From the records below, transcribe exactly the lines that begin at the line with "Task: Create an" and end at the line with "Task: Click the half-filled fifth rating star", both included.

Collected data entries
※ ※ ※

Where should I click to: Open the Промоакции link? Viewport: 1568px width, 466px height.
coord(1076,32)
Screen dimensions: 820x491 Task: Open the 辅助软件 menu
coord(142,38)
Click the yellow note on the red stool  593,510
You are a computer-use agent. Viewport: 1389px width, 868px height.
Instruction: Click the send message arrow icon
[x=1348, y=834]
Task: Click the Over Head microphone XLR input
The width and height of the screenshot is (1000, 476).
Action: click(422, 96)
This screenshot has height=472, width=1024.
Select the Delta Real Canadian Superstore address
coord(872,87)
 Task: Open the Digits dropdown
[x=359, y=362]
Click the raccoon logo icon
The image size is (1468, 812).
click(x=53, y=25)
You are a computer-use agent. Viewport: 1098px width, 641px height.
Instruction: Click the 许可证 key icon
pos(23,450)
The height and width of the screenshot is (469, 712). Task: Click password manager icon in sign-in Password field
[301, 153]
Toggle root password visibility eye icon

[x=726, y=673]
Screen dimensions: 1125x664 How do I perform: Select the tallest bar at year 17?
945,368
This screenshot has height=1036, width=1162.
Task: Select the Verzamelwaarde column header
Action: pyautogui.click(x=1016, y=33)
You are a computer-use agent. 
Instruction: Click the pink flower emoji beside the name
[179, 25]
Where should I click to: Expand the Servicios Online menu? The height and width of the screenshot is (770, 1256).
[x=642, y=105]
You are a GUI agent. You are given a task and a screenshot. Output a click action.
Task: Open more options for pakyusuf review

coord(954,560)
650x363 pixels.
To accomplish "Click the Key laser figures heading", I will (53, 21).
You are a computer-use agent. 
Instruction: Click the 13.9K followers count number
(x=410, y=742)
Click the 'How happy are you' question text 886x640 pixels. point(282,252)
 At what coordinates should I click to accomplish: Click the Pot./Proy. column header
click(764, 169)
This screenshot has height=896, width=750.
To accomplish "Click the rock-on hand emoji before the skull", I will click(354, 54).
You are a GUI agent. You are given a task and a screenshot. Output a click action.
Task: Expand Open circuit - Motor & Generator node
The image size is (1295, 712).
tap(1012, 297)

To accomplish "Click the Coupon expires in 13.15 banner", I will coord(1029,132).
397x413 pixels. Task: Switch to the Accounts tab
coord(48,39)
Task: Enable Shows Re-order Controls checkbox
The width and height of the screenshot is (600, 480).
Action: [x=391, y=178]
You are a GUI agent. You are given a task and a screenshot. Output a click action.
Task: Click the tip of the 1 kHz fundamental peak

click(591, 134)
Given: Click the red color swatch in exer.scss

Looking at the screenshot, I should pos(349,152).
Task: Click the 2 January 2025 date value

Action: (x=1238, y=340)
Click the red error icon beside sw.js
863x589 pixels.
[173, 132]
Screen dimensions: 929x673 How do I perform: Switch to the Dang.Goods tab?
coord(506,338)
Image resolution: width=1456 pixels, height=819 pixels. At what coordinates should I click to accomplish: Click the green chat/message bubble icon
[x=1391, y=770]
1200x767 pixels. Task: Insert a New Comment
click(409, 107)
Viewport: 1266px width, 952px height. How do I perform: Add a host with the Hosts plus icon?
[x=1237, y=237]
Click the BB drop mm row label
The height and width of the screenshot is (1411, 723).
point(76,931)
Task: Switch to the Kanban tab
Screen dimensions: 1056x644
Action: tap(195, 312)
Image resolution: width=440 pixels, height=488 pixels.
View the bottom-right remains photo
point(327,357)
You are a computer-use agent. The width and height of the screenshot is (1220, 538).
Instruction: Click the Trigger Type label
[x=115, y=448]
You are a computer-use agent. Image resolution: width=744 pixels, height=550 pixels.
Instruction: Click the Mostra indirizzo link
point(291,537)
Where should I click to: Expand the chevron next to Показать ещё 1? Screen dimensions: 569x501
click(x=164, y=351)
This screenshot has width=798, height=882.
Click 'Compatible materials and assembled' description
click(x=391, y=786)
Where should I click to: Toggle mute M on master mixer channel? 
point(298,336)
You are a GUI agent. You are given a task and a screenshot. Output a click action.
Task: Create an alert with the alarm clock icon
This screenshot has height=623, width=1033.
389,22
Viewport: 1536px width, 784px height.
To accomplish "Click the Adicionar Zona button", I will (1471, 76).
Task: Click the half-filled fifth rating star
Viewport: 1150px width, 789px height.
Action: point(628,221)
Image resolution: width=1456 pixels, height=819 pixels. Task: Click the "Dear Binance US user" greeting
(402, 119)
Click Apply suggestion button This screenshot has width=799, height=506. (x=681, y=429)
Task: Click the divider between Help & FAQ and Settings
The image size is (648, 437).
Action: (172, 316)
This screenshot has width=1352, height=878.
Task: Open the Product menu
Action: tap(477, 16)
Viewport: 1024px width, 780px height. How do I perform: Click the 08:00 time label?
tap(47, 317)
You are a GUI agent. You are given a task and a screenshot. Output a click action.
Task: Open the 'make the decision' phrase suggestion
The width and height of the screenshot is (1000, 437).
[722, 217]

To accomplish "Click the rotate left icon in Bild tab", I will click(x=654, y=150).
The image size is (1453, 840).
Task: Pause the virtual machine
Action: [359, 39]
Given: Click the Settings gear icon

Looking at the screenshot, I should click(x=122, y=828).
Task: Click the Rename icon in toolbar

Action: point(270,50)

※ ※ ※

ANSWER SECTION:
Task: Create an alert with the alarm clock icon
This screenshot has height=623, width=1033.
389,22
Viewport: 1536px width, 784px height.
To accomplish "Click the Adicionar Zona button", I will (1471, 76).
Task: Click the half-filled fifth rating star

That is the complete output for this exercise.